>> begin Dataset content

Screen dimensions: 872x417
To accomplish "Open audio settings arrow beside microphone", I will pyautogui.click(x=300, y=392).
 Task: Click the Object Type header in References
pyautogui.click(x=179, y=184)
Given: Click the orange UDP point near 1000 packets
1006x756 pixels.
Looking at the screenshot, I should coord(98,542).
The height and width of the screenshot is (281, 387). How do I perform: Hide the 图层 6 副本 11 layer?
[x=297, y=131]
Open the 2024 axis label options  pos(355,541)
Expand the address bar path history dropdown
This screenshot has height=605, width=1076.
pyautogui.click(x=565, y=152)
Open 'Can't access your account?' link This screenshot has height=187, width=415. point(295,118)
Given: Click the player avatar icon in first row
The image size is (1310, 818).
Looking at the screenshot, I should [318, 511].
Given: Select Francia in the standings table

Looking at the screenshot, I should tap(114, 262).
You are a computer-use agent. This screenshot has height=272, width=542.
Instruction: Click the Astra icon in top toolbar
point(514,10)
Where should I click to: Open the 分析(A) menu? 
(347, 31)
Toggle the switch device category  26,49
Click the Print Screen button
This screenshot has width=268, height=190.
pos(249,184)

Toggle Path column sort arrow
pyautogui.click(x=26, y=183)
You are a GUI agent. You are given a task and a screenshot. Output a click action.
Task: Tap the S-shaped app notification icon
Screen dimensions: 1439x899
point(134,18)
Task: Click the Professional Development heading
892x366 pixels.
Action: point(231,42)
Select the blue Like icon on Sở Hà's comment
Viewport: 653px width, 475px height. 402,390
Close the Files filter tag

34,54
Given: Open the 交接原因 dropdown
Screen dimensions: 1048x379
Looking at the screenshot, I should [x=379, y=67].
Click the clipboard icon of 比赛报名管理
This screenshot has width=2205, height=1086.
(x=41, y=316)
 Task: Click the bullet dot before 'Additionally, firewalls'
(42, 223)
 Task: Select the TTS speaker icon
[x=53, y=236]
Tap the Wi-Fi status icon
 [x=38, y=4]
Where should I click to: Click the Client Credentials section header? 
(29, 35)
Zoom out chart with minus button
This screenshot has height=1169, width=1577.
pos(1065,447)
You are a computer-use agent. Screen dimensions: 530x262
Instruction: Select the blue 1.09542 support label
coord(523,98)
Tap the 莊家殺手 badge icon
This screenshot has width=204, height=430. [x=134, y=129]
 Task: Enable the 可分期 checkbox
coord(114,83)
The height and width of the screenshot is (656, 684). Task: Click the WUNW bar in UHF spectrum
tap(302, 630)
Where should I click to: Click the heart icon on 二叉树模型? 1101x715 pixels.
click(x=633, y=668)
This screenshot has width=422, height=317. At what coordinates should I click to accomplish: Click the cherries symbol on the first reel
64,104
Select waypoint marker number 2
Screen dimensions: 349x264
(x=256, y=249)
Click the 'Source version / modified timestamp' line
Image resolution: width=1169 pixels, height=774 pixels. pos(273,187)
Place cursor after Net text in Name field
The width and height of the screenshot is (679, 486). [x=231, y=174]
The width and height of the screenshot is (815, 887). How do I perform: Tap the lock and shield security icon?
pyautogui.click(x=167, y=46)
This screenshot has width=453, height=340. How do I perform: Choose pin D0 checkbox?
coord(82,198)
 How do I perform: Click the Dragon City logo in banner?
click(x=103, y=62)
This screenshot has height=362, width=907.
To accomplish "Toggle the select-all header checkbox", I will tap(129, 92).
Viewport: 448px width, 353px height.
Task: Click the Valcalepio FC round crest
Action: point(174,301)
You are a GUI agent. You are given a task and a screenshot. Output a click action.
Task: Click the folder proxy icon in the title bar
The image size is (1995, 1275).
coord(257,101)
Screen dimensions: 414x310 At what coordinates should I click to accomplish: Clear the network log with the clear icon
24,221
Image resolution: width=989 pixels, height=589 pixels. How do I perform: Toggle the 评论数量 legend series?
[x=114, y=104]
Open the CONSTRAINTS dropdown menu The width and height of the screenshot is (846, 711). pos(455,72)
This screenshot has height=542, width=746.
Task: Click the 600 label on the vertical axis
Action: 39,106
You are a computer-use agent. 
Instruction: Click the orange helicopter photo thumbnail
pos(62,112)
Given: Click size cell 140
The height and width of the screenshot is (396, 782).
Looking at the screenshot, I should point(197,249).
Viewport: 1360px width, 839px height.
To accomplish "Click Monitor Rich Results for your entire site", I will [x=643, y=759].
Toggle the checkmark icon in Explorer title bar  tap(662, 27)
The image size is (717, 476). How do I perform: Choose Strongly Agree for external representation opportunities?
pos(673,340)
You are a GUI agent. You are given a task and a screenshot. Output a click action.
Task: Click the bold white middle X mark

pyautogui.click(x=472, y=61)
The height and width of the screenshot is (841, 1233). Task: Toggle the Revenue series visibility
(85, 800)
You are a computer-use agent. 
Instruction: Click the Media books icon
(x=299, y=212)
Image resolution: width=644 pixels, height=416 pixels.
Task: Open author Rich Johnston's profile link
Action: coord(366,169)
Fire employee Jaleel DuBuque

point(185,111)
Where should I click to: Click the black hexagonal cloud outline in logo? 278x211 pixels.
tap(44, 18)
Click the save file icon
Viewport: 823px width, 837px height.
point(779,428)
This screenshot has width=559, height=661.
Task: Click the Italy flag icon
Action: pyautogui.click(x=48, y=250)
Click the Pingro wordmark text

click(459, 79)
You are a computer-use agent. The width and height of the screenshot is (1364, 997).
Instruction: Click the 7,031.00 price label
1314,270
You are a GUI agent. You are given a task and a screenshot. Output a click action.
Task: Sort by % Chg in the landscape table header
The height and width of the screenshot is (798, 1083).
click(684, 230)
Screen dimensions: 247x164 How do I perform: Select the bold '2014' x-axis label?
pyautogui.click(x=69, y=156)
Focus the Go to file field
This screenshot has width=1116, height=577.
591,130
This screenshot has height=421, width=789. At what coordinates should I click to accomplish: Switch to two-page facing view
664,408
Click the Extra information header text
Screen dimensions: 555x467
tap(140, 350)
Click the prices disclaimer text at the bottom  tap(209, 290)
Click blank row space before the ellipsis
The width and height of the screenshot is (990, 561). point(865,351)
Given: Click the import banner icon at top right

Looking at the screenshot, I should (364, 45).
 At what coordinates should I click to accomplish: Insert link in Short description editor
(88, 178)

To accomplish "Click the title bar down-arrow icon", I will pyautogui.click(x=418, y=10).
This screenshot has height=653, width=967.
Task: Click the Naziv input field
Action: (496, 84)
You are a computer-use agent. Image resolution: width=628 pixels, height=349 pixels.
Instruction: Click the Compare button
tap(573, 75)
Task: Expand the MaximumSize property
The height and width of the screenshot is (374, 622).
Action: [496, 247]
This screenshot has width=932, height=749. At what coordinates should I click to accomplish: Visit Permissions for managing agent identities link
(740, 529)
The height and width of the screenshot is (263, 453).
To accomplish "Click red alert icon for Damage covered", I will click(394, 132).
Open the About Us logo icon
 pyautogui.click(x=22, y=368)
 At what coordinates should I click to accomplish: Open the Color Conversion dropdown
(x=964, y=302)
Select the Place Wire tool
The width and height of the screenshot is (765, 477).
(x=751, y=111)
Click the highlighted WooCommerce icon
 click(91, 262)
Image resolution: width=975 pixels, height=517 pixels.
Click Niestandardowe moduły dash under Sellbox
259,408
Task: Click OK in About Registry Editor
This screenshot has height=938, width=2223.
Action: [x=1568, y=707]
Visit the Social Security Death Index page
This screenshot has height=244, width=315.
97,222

>> end Dataset content

**Stated problem:** How many lines of the data above contain the string "table"? Reply with the number alone.

**Solution:** 2